Avec l’acquisition de Marcoux, La Manufacture met en effet un pied dans le textile médical. La structure de Roanne est réputée pour ses orthèses, genouillères, coudières et chevillières. Un tricotage technique qui représente trois quarts du chiffre d’affaires de Marcoux. Ce que les nouveaux propriétaires entendent ramener à environ 50%, pour renforcer sa production de pull adulte et surtout de layette, métier historique de la structure reprise. “Sur l’aspect médical, il y a un gros marché sur les genouillères sportives, sur un marché qui produit surtout à l’étranger. C’est quelque chose qu'on a vraiment envie de développer”, explique la dirigeante.

La trentaine de salariés de Marcoux vient s’ajouter aux 12 employés que compte La Manufacture de Layette et Tricots, désormais installée à Pau, et les neufs officiant pour Jean Ruiz à Roanne. La Manufacture produit massivement et à flux tendu des layettes pour la grande distribution, et a de ce fait connu une excellente année 2020, puisque échappant aux fermetures de magasins ou rayons textiles en grandes surfaces. En septembre, l’activité était même en croissance de 48% chez Leclerc et de 42% chez Carrefour. 


La Manufacture de Layette et Tricots



Hors Marcoux, l’activité s'établit sur l’exercice clos fin septembre à 3,6 millions d’euros de chiffre d’affaires. Un chiffre désormais réalisé à hauteur de 25% sur des vêtements pour adultes. “Je pense que c’est surtout la part de l’adulte qui va désormais progresser, car nous sommes déjà dans pas mal d’endroits avec la Layette”, indique Karine Renouil-Tiberghien.

Pour la responsable, le message passé par l’entreprise ne change pas: il est possible de tricoter en France. Même l’assemblage, qui se fait pour les layettes chez un partenaire tunisien, est un terrain de relocalisation. “Depuis un an, nous développons avec Leclerc des pièces adultes (bonnets, écharpes, pull...ndlr) assemblées en France”, explique la dirigeante. “Mais on ne peut aller plus vite que l’évolution des prix que les gens sont prêts à payer. L’assemblage est la cerise sur le gâteau. Mais pour le tricotage, il n’y a pas de raison de ne pas le faire en France, car cela passe par des machines qui ont le même prix ici qu’en Asie, au Maghreb ou en Roumanie”. 

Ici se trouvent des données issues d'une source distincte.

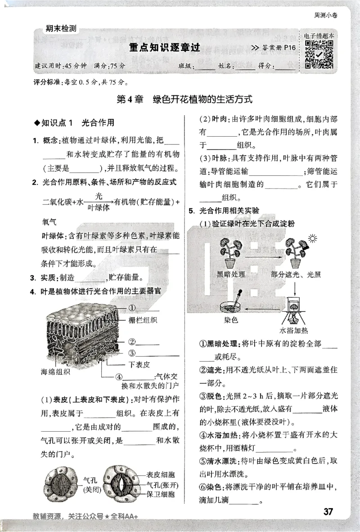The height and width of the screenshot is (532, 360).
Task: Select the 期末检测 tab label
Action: point(61,29)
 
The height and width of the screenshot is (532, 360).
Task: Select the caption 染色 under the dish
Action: point(230,320)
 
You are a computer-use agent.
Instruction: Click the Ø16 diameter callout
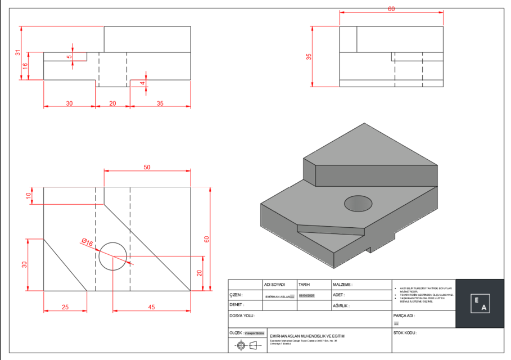[x=87, y=242]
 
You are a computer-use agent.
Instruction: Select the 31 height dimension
[x=17, y=53]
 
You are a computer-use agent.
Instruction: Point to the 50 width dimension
[x=147, y=168]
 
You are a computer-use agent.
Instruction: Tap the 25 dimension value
[x=65, y=307]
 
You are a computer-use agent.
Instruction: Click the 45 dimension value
[x=152, y=307]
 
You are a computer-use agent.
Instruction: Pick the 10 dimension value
[x=29, y=196]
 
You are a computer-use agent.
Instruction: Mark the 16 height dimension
[x=25, y=66]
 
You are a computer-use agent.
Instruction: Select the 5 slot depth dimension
[x=69, y=57]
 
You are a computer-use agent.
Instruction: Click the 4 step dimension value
[x=142, y=83]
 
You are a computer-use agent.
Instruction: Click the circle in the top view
[x=113, y=256]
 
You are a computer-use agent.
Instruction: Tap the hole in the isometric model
[x=358, y=203]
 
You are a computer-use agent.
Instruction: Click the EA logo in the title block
[x=480, y=303]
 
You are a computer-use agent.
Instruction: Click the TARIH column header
[x=304, y=285]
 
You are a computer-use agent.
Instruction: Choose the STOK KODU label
[x=405, y=333]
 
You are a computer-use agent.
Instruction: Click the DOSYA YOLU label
[x=242, y=316]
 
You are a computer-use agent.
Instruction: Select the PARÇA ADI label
[x=404, y=316]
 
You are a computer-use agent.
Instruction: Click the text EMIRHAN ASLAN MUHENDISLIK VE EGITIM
[x=307, y=336]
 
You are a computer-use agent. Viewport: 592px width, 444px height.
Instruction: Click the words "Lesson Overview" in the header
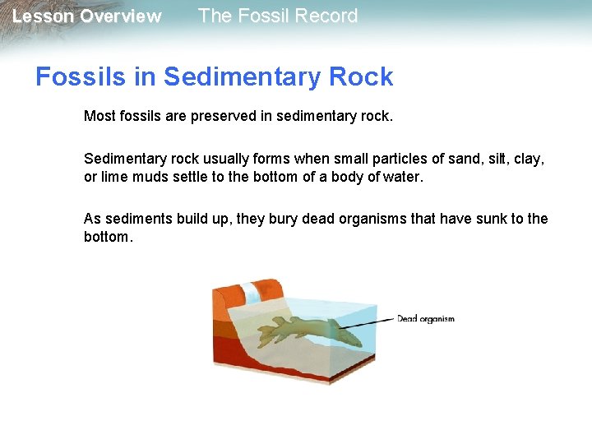coord(86,16)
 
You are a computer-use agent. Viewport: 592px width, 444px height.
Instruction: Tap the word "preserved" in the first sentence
coord(223,117)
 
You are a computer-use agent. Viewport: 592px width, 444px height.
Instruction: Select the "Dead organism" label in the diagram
coord(425,319)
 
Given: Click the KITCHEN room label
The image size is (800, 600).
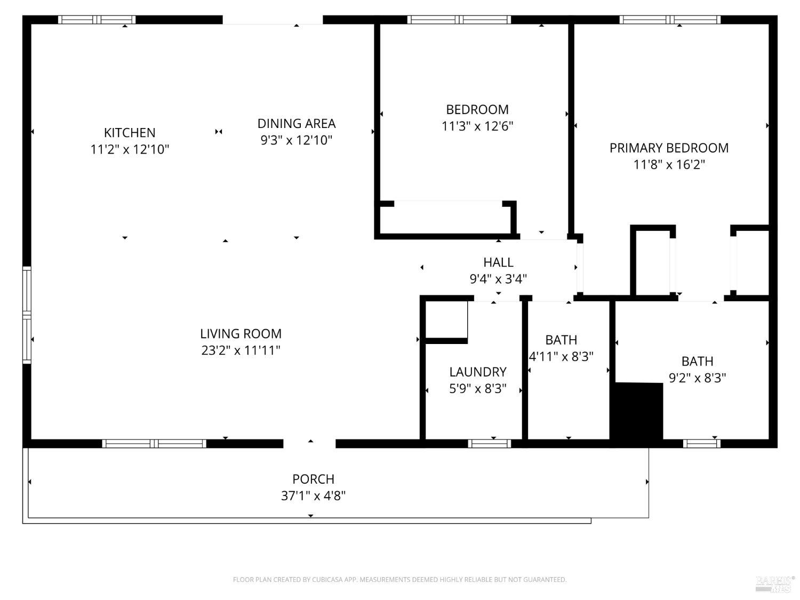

La Manufacture de Layette et Tricots



Sur ce terrain, La Manufacture entend également œuvrer à la sauvegarde des savoir-faire. Avec le soutien de la région et de Pôle Emploi, Jean Ruiz devrait être doté en mars d’une école de remailleur. Un savoir-faire presque disparu mais nécessaire au tricot pour marques haut de gamme. Et dont les dernières tenantes, au sein de Jean Ruiz, approchent du départ en retraite. La Manufacture de Layette et Tricots étudient par ailleurs les possibilités offertes par le plan France Relance, dont tout un pan est dédié au financement de nouvelles machines, à même de renforcer encore un peu plus la vaillance de l’entreprise.